__TASK DIRECTIONS__: Pull every line with the word "computer" out of the entries below.

__RECORDS FOR PROCESSING__:
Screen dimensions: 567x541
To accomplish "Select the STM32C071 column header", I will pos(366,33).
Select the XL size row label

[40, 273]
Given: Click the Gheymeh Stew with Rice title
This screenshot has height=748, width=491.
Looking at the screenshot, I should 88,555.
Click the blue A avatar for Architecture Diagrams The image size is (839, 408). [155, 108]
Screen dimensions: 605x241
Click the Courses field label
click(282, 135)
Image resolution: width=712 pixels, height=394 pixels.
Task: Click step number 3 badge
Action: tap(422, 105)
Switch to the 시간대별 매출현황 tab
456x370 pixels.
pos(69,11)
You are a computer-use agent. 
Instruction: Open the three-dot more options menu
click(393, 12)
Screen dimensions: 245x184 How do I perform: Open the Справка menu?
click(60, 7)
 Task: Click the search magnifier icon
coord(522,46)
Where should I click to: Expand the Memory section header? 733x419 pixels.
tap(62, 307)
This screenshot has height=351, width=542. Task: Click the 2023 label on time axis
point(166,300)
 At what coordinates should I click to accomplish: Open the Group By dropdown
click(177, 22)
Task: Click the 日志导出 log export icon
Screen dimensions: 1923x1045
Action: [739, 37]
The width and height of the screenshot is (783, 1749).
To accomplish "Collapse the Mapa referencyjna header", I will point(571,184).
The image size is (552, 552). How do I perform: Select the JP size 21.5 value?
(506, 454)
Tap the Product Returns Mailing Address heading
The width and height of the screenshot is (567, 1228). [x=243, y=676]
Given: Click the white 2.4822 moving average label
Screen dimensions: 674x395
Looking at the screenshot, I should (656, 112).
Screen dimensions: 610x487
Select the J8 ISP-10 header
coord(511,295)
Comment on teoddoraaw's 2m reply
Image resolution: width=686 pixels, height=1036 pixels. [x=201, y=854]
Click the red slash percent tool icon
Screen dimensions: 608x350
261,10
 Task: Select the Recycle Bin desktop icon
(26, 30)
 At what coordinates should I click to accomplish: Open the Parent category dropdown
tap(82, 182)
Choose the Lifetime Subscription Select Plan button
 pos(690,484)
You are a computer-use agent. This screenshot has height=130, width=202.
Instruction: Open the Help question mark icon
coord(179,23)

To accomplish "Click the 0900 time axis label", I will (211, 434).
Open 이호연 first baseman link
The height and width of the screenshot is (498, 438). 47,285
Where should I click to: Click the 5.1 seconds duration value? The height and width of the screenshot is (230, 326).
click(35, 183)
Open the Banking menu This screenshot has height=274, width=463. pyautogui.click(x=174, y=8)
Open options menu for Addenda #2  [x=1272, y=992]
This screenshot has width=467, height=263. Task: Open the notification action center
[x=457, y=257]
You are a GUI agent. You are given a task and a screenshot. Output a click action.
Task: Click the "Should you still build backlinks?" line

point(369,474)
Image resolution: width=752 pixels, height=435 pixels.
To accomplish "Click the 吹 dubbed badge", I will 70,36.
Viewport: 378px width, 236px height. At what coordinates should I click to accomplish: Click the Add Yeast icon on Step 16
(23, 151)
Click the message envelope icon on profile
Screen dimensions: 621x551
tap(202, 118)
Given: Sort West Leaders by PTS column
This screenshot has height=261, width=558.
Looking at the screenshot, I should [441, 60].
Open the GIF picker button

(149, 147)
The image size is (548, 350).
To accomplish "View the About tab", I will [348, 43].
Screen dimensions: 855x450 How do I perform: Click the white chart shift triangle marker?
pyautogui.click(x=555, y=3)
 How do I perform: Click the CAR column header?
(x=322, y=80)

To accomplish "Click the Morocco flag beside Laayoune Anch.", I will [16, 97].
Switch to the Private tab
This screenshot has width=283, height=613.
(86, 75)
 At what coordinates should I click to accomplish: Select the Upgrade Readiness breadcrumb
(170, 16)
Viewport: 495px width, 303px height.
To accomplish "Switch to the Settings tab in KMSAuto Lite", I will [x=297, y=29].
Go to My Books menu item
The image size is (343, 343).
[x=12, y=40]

__EXPECTED ANSWER__:
You are a computer-use agent. 
You are a computer-use agent. This screenshot has height=130, width=202.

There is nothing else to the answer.